Negada desclassificação de tentativa de latrocínio para lesão corporal

Os desembargadores da 3ª Câmara Criminal, por unanimidade, negaram provimento a recurso interposto por A. de A.L. e L.C.M. contra decisão que desclassificou o crime de tentativa de homicídio para o crime de latrocínio (roubo seguido de morte), em sua forma tentada.
Narra a peça acusatória que em agosto de 2009, em Campo Grande, os acusados (autores), agindo com a intenção de matar, efetuaram disparos de arma de fogo contra A.B. da S., iniciando a execução de um crime de homicídio que não se consumou por circunstâncias alheias às suas vontades.
Os acusados foram denunciados pela prática do delito de tentativa de homicídio, porém, após os trâmites processuais, o juiz de 1ª instância desclassificou o crime de tentativa de homicídio para roubo seguido de morte, na forma tentada.
Os autores alegam que as provas juntadas aos autos não são suficientes para demonstrar a autoria do delito e, alternativamente, pedem a desclassificação para o delito de lesão corporal leve.
O relator do processo, Des. Dorival Moreira dos Santos, explicou que, quanto ao pedido de absolvição dos autores, embora neguem a autoria do delito, há indícios suficientes de que foram os responsáveis pelo crime, pois as narrativas das testemunhas são coerentes e harmônicas no sentido de reconhecer os réus.
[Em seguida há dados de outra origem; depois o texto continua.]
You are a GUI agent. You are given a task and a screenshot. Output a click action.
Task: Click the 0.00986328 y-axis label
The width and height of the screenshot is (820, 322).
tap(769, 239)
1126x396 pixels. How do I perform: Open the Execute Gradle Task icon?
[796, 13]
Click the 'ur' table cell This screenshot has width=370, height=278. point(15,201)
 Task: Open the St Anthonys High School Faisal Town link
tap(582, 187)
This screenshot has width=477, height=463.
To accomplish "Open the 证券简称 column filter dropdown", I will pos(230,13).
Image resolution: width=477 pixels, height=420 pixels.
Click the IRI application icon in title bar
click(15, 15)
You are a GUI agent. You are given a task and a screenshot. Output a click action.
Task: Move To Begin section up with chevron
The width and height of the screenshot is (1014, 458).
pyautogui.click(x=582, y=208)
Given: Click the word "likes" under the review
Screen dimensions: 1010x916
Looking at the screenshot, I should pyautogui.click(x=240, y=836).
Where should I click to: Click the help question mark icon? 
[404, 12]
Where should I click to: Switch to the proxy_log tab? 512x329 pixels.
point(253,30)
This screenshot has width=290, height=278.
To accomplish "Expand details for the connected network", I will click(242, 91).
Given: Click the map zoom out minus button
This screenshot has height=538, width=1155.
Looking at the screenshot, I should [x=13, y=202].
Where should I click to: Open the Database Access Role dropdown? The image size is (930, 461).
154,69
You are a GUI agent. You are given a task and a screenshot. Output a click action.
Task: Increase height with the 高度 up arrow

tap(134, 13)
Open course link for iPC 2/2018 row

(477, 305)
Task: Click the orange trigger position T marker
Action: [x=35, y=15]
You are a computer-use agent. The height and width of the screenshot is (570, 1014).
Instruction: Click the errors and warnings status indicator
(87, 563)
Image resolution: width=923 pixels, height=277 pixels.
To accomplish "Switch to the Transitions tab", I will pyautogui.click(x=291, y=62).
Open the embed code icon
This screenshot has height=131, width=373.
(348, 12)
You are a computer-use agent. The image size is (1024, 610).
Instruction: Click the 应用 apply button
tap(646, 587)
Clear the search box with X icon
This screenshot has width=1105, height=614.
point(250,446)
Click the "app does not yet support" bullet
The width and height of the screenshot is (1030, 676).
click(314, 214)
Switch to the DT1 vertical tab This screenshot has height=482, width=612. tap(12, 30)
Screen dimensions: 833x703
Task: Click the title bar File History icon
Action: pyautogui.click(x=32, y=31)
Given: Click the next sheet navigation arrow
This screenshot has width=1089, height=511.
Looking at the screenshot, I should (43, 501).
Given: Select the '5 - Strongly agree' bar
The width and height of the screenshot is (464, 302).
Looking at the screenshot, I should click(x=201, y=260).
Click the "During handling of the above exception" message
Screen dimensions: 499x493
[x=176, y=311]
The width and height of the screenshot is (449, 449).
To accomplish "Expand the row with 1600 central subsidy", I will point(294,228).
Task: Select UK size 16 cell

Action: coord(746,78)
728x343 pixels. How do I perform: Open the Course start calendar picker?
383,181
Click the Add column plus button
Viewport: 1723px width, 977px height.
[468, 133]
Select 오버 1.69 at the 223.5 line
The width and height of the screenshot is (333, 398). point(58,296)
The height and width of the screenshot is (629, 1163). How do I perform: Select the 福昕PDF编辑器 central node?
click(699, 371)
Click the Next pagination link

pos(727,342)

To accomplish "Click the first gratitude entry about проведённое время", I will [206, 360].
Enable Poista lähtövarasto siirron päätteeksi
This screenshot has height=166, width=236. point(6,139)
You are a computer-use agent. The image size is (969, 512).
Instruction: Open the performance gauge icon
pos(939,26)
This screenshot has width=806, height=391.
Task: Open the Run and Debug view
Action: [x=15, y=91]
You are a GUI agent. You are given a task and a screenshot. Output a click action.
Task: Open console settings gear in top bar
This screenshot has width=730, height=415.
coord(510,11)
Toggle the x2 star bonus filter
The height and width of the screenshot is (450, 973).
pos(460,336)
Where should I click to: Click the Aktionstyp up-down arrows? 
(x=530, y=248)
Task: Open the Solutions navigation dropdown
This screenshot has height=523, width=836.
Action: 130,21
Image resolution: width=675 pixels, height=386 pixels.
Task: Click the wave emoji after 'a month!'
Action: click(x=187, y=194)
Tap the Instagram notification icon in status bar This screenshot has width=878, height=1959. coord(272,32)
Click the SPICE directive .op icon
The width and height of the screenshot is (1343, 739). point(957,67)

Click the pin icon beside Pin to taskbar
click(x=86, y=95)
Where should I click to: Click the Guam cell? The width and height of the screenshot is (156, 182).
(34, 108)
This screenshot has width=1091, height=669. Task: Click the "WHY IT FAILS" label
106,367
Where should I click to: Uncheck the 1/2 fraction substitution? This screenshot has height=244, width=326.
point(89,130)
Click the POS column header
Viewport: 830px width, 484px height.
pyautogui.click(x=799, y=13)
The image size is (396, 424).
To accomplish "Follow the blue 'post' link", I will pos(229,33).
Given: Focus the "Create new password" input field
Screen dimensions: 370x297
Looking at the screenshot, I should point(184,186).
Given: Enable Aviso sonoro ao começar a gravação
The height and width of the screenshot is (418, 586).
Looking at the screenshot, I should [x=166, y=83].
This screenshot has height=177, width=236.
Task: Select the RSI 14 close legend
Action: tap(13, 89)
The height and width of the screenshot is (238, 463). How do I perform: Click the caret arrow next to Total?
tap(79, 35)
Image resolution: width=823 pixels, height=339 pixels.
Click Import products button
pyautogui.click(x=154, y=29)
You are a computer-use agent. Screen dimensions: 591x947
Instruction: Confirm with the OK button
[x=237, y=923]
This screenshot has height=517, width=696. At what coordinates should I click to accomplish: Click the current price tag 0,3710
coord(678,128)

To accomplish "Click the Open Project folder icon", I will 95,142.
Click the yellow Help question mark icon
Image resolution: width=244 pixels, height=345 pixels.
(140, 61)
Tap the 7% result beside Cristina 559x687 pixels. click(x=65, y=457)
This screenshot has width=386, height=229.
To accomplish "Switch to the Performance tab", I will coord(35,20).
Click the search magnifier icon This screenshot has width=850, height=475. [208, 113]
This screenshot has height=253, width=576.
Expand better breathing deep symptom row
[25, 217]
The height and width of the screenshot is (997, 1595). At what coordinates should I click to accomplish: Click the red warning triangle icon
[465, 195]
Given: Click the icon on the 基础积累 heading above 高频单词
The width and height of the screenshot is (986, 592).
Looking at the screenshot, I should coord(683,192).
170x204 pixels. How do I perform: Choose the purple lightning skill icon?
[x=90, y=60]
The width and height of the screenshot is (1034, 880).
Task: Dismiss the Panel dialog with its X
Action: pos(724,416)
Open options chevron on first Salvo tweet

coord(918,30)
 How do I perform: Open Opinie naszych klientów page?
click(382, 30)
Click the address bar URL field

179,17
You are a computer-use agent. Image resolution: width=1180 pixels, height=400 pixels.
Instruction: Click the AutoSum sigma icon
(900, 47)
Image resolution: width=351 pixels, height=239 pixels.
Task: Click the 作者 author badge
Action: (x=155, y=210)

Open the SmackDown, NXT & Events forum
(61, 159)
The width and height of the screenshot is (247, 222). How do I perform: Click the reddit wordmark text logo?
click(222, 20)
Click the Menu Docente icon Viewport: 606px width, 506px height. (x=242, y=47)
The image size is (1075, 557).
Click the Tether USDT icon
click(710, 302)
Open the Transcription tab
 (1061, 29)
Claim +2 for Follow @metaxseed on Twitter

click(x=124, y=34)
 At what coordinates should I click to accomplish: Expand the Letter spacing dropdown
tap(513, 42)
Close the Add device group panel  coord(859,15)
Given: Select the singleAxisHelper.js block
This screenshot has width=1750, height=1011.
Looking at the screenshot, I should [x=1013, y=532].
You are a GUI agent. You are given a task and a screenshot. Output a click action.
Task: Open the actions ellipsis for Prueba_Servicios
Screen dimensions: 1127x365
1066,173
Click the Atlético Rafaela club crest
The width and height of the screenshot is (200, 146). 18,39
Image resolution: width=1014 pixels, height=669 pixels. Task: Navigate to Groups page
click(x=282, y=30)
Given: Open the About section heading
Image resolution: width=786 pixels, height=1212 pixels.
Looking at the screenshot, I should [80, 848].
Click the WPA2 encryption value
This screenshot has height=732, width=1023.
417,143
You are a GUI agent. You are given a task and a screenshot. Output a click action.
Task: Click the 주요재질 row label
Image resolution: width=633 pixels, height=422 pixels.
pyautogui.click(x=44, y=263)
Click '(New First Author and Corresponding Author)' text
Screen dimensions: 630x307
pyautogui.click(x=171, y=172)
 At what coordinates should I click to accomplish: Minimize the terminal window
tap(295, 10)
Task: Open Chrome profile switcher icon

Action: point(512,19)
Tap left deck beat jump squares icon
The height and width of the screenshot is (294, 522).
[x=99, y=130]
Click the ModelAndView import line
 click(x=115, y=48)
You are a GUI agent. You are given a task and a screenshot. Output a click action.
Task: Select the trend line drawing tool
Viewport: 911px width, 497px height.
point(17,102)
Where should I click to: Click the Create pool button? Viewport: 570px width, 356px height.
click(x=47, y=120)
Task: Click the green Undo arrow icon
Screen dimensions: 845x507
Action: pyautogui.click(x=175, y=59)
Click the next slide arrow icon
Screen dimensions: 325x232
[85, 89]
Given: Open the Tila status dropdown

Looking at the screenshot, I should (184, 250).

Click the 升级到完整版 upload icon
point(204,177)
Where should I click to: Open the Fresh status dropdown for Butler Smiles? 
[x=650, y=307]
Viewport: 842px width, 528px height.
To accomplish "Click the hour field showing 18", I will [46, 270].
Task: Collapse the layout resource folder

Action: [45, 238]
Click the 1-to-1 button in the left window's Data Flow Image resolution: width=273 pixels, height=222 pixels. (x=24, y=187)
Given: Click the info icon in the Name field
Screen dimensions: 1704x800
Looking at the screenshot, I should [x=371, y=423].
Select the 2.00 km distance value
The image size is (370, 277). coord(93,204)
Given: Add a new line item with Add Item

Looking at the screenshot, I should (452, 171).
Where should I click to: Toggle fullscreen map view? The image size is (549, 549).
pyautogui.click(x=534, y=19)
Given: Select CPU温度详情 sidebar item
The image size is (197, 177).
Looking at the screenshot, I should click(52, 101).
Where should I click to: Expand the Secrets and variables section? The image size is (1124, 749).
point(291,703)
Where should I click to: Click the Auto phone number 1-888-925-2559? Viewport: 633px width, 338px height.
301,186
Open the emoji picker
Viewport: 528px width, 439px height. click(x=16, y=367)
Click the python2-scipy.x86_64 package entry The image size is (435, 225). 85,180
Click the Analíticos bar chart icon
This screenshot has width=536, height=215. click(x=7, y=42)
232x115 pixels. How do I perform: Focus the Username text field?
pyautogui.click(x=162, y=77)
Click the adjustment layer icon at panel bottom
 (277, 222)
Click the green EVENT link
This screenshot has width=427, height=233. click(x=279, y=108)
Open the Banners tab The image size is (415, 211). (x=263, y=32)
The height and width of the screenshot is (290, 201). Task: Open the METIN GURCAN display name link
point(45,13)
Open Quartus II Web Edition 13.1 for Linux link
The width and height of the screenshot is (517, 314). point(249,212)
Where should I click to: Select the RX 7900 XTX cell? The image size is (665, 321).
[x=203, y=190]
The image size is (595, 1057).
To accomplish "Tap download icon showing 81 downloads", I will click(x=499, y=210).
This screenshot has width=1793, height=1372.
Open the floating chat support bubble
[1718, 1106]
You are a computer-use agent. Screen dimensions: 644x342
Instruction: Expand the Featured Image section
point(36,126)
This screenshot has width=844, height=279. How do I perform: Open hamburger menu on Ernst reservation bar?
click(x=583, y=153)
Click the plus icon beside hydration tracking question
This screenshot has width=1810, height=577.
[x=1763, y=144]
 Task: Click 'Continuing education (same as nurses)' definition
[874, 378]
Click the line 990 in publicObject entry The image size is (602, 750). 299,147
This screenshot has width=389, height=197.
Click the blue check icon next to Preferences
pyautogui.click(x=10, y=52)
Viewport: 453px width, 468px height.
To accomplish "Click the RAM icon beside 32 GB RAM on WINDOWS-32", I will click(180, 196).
Quanto ao pedido da defesa de desclassificação para lesão corporal leve, o relator cita trecho do depoimento de uma das testemunhas em que relata que o autor disparou contra a vítima, atingindo-lhe a região pélvica e, quando já estava no chão, o indivíduo efetuou mais dois disparos de arma de fogo na direção de sua cabeça, contudo os cartuchos não detonaram.
“Portanto, está claro que o homicídio apenas não se consumou por circunstâncias alheias ás suas vontades. (…) Com o parecer, nego provimento ao recurso”.